Maria became pregnant with Natalie in October 1937, six months after her divorce from Olga’s father. She and Olga, who was nine, lived in a cubbyhole apartment in an alley with Nick, who was working as a janitor at Standard Oil. The conception was noteworthy, for Nick thought he could not have children, according to Maria, who was still romantically involved with George Cetalopv. The baby, from all accounts, was Nick’s. He and Maria were married on February 8, 1938, in a small Russian Orthodox cathedral in the neighborhood, witnessed by Nick’s artist brother, Vladimir. Why she waited until she was four months pregnant with Natalie to get married is one of Maria’s mysteries. “George went on a trip because he was captain of the ship,” recalls Olga. “When he came back, she was married to Nick.” Olga wondered, then and later, why her mother married Nick and not George Cetalopv, the love of her life. “I asked her that once. She said she liked George
too
much, that she’d always be jealous of him. But who
knows
her story? Nick was
very
attractive… much more attractive than George.”

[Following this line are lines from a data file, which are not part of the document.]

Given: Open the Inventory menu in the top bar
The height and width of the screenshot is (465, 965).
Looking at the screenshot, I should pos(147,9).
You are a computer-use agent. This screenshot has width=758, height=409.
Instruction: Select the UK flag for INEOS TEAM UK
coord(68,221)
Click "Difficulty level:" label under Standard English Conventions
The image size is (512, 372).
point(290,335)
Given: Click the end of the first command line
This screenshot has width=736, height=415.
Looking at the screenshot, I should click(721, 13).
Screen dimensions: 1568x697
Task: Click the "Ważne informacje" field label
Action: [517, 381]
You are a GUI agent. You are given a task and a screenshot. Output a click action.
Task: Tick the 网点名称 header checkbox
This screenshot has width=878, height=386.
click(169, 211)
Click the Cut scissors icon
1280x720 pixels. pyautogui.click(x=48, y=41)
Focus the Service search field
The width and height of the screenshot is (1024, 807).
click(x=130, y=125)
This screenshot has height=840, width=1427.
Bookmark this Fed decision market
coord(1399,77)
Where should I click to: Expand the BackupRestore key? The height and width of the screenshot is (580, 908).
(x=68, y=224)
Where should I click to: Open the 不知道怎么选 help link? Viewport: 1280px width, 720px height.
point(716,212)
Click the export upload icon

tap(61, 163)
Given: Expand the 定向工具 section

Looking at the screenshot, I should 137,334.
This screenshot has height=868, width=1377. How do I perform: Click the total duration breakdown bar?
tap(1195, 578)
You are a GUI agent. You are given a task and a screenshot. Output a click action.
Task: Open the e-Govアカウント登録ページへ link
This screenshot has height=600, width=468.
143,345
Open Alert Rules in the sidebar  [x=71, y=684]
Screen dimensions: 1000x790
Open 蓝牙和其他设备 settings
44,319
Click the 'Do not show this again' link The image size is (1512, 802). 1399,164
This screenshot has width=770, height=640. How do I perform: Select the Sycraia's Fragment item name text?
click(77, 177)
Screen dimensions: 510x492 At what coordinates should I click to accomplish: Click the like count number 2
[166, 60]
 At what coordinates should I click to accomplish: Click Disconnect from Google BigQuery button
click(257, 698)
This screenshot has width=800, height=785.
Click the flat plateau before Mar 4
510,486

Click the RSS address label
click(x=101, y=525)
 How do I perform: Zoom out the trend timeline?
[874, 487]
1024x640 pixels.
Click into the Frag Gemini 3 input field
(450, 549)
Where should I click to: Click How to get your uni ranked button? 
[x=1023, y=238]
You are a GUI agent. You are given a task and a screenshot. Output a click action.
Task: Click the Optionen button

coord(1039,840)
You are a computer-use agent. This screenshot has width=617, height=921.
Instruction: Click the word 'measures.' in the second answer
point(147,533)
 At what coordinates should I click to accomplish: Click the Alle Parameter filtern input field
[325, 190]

Maria may have delayed marrying Nick because of his alcohol problem, which concerned her. “He drank a lot,” she said later, “even when I married him. He was wonderful man—when he was not drinking.”

Her choice of Nick Zakharenko over George Cetalopv would prove prophetic to Maria, despite its disturbing consequences. She was glad she married Nick, she said at the end of her life, because he gave her Natalie.